Review Summary: Feel my power/Female power/Fear my power
What space exists for the feminine in metal music?Throughout its history, the metal community has been mostly comprised of and dominated by straight male musicians making music for straight male fans, and subsequently, metal’s defining characteristics have come to be associated with masculinity: power, aggression, anger directed outward. Sure, a fair number of female metal musicians have come to prominence and earned acclaim, but they seem to have historically found greater success when assimilating to metal’s masculine standard, or at the very least not challenging it. And while many straight men in metal have found ways to explore metal’s potential to express themes and emotions outside the confines of the masculine, attempts by women to carve out a space for femininity in metal are comparatively rarer--which makes it all the more exciting when such an attempt is as enthralling as Muscle and Marrow’s
Love.
Muscle and Marrow’s music fits loosely within the purview of doom metal, but compared to the rest of the genre, their approach is uniquely, remarkably restrained. Light on distortion, riffs, and screams, their sound instead maintains allegiance to doom metal subtly, through deliberate tempos, low drones, and Keith McGraw’s heavy, pounding drums. “My Fear,” the first track on
Love, with its swirling synth arpeggios at the forefront, barely sounds anything like doom metal, but as the album progresses, it grows more desolate; Kira Clark’s haunting, layered vocals become more insidious, and the contrast between quiet and loud moments grows ever so slightly larger. Rather than gripping the listener’s attention by the throat,
Love draws them in so slyly and gradually that they barely even notice they’re being seduced.

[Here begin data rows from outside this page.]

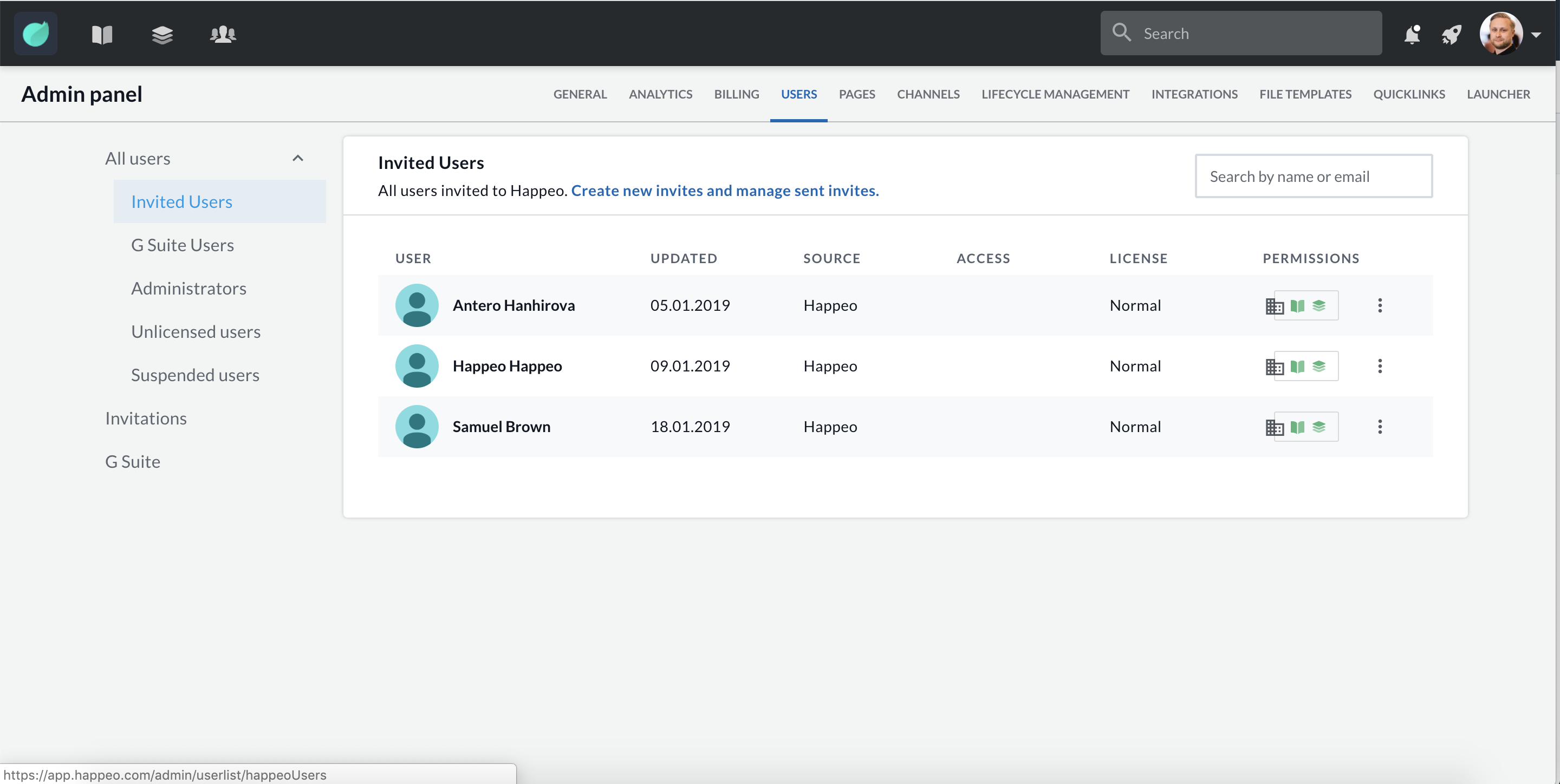The height and width of the screenshot is (784, 1560).
Task: Select Administrators in the sidebar
Action: coord(188,288)
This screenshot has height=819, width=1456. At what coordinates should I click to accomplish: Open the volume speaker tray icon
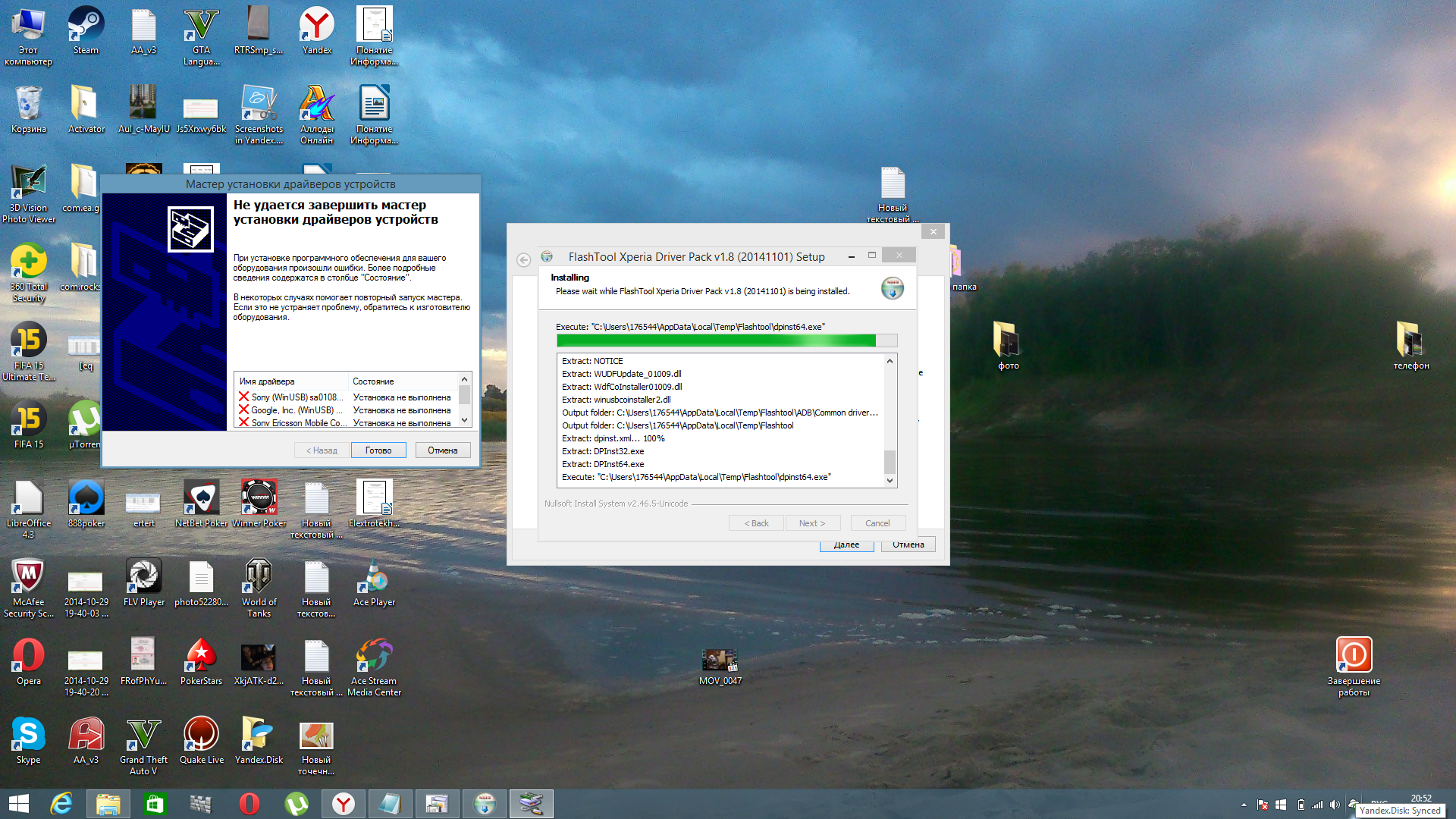[1335, 805]
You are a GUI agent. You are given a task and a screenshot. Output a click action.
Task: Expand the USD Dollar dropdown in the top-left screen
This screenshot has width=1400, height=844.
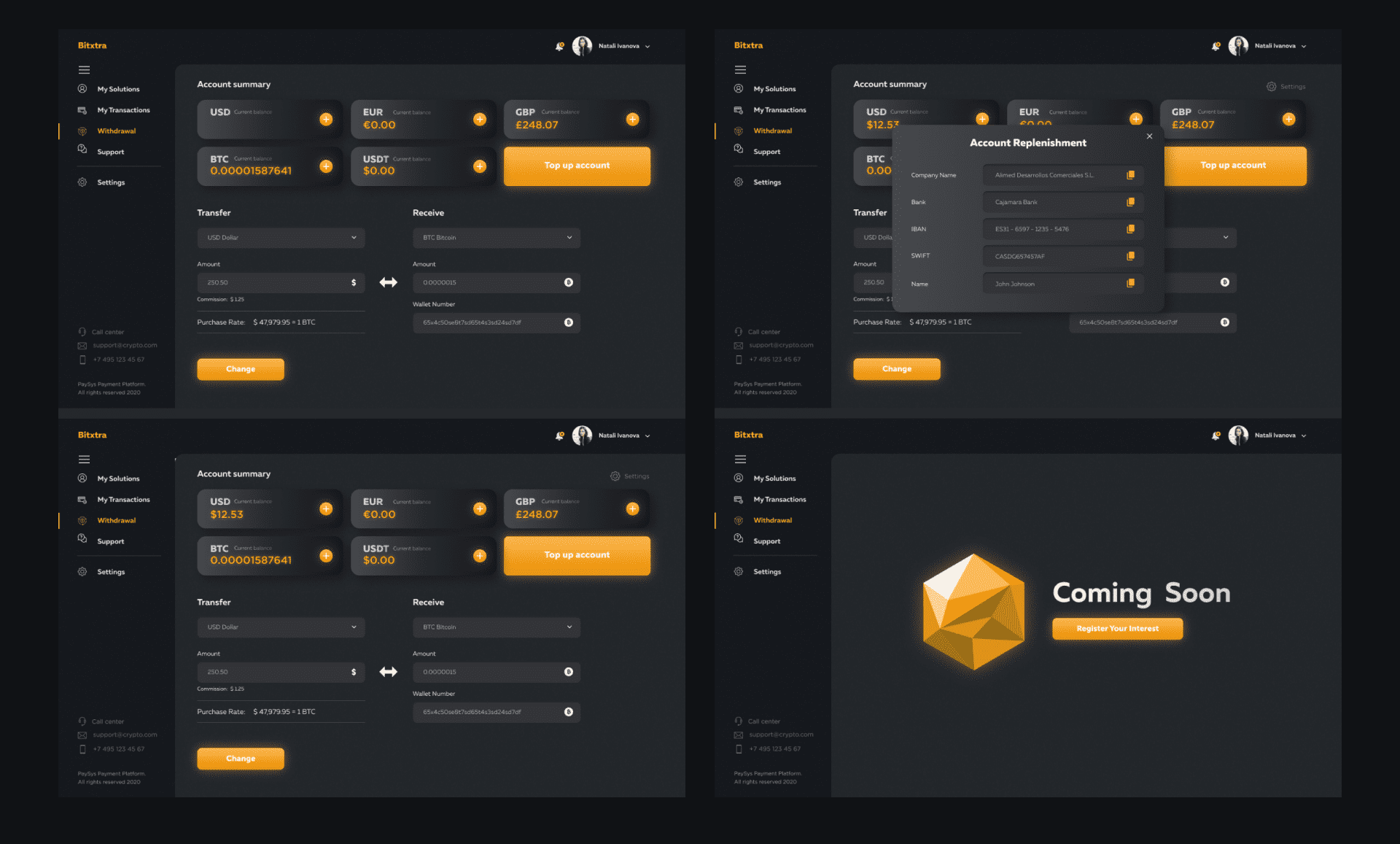[281, 238]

This sound meshes perfectly with
Love’s lyrical content, which is a stunning exploration of feminine themes through a doom metal lens. Clark crafts a sort of body horror of womanhood, representing abstract concepts of female sexuality and motherhood with disembodied body parts and bodily fluids. On “Womb” and “Bereft Body,” Clark reflects on her matrilineage, yearning for the safety of her mother’s womb and seeing her ancestry in her own grin: “My teeth are my grandma”/“Her teeth are in my mouth, can’t you tell?” On “The Drooling Mouth,” Clark personifies love as “dripping milk,” a “warm, wet c
unt,” and a “sad insect,” thereby interweaving the motherly, the sexual, and the alien into an uncanny scene. By breaking womanhood down to such unsettling parts and laying them over a subdued, haunting doom metal foundation, Muscle and Marrow effectively convey that femininity is something to be reckoned with. To drive the point home, the final track, “Light,” culminates in the album’s loudest and most ferocious climax; as Clark’s crooning devolves into harrowed screams, other layers of her vocals chant, “Feel my power, female power, fear my power.”

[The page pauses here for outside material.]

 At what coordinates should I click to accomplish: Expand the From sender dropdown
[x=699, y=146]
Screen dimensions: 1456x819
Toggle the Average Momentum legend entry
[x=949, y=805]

Recently, Clark and McGraw announced that they would be ending their tenure as Muscle and Marrow, rebranding as So Sensitive, and transitioning to a synth pop sound for their next album. They seem happy with and excited about this change, so it’s hard to be too disappointed that Muscle and Marrow is no more, especially since
Love is such a brilliant, resounding accomplishment that they have nothing more to prove. But among the many reasons cited for the change is Clark’s need to “be around more women and femmes.” It’s easy to understand why Clark had difficulty fulfilling that need within the metal community, and worth questioning what can be done to change those circumstances, and whether the next woman who carves out a space for femininity in metal will find that space any easier to occupy long-term. If not, we risk losing out on a significant portion of metal’s potential to explore a vast range of sounds, emotions, and ideas.